Conquering past foes: Wind Waker

When I went on exchange 10 years ago, I learned the joys of the Japanese second hand gaming market, I quickly amassed a number of Japanese games, most of which I really couldn’t play due to the language barrior. But my host family had a gamecube, and so when I saw Wind Waker for 1280 yen (about 12US) I couldn’t resist. I booted it up, and very, very slowly tried to work my way through it. It had furigana in it! But… the TV I was playing on wasn’t really high enough quality to actually make them readable. In fact, I didn’t know the original Wind Waker had furigana in it until I did some research!

 

However, through a combination of a terrible TV, extremely basic Japanese skills, and impatience, combined with a physical pocket dictionary designed for everyday use and not things like “ghost ship.” I was ultimately unable to get through the game. Giving up somewhere around the 3rd temple. Later in 2008 or so I would obtain a PAL English version for an Australian Gamecube I was given by a dear friend, and me and a different dear friend worked together to play through a large amount, with the game somehow getting lost before I finished collecting the Tri Force hunt.

With Japanese lent having removed my interest in playing games in English that aren’t systemically very complex or story driven, I’m now in a situation where I may never play a Zelda game in English ever again. The series is so remarkably well designed with visual cues, that even with my skill level 10 years ago I was able to make some good progress despite being functionally illiterate. The Zelda series, until recently, always used it’s visuals and world design to communicate a lot more than you might notice as a literate person. Additionally, with important words highlighted in read, that can also limit language checks a little too.
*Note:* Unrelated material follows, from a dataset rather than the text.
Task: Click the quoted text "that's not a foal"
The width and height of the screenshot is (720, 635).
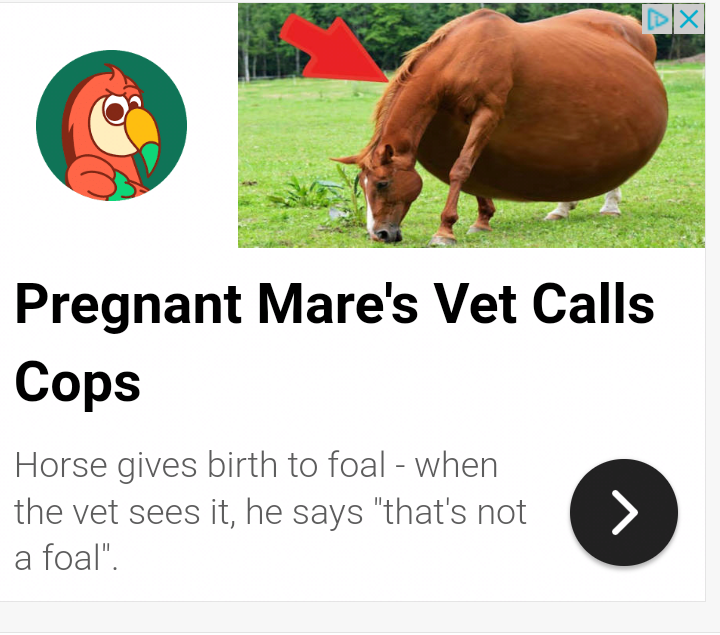Action: click(270, 535)
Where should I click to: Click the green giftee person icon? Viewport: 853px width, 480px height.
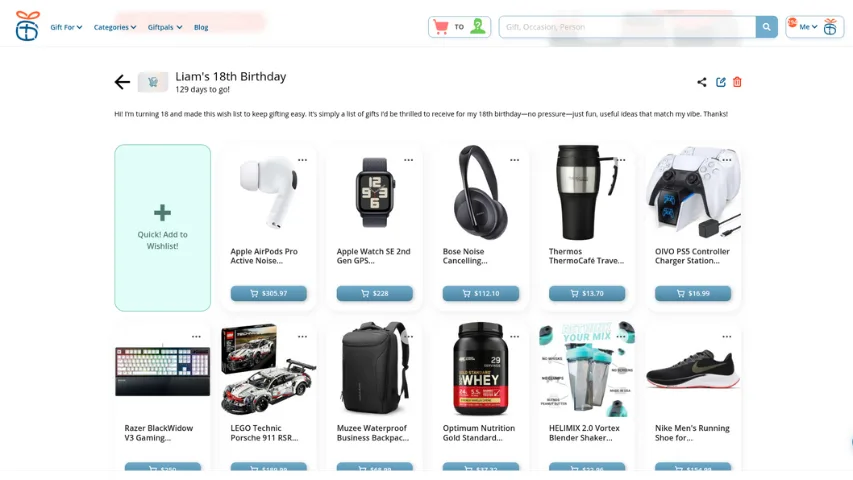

So, having started it again, how did I do? Did I finally finish it?

Yes I did.

Given how troubled my experience of playing it the first time all those years ago with language constantly getting in my way, ultimately feeling defeated by the fact as good as my language was, it wasn’t enough, it was nice go through it relatively problem free language wise. Not that I understood everything of course, but I was able to nicely follow even a lot of the nuance with the script and characters. That being said, I for all the Japanese games I’ve now played, every game makes me more and more impressed with just how well Nintendo localizes games generally.

Obviously given 10 years, with some extra study in there, it’s not at all surprising I could get through a game that is designed to be somewhat accommodating to children who can barely read. The point here is less my ability to do this, but to defeat something that previously had defeated me. Maybe I should try and read those Full Metal Alchemist manga I bought then too…

Oh and Wind Waker as a game? It’s pretty good. Although… for all its strengths it is a pretty flawed entry in the series.